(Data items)
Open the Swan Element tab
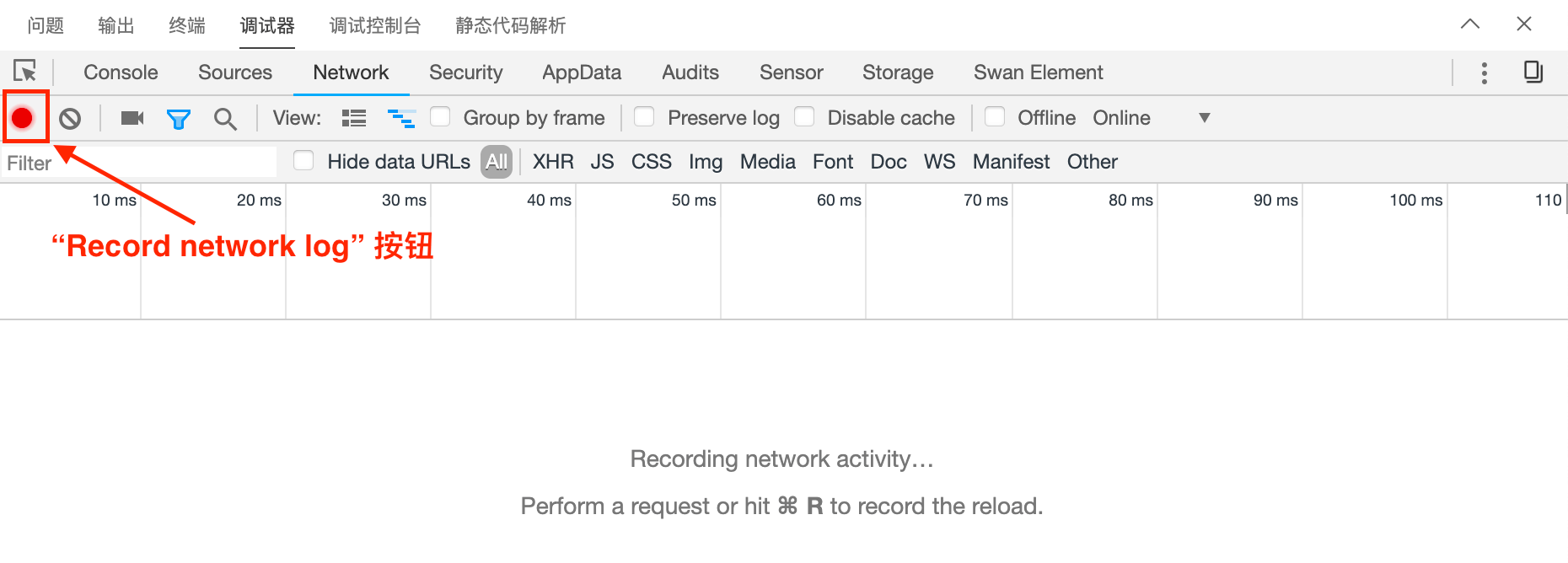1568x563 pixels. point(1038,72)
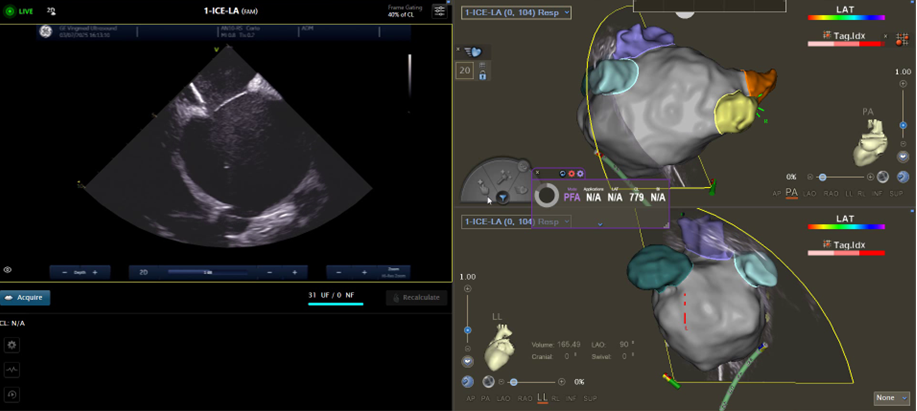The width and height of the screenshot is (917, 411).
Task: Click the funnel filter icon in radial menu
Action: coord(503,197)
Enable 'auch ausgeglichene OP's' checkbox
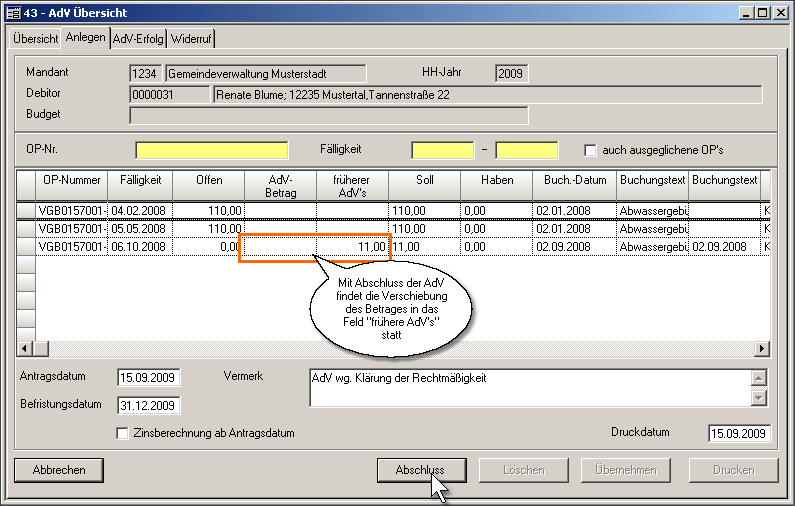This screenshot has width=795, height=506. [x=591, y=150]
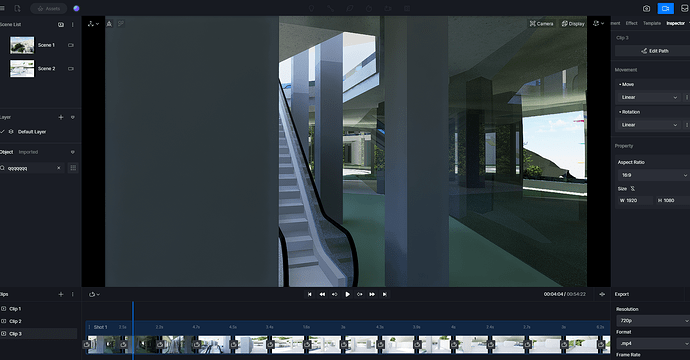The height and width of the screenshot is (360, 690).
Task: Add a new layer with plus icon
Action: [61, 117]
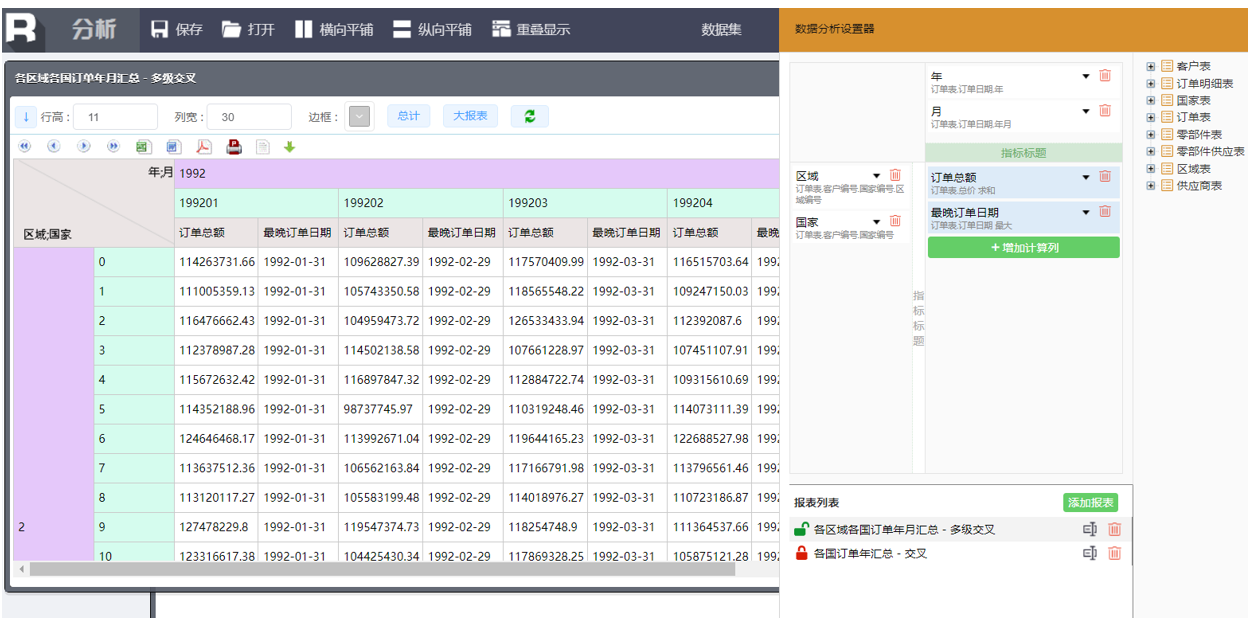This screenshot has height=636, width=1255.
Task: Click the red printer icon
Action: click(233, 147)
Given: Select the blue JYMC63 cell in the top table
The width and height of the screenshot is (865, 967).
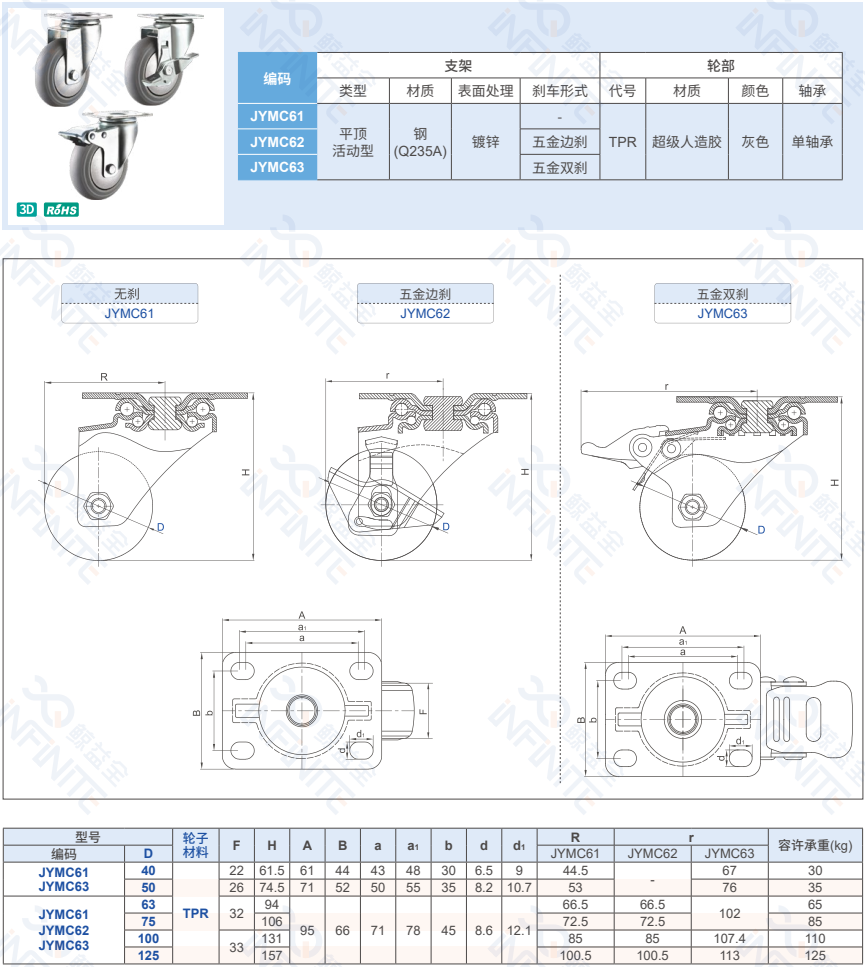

ASSIGNMENT ▸ Set down only the lines running from the line with "Given: Select the" to the end of the entries, inclusive; omit every picture.

EXERCISE SOLUTION ▸
Given: Select the blue JYMC63 cell in the top table
The width and height of the screenshot is (865, 967).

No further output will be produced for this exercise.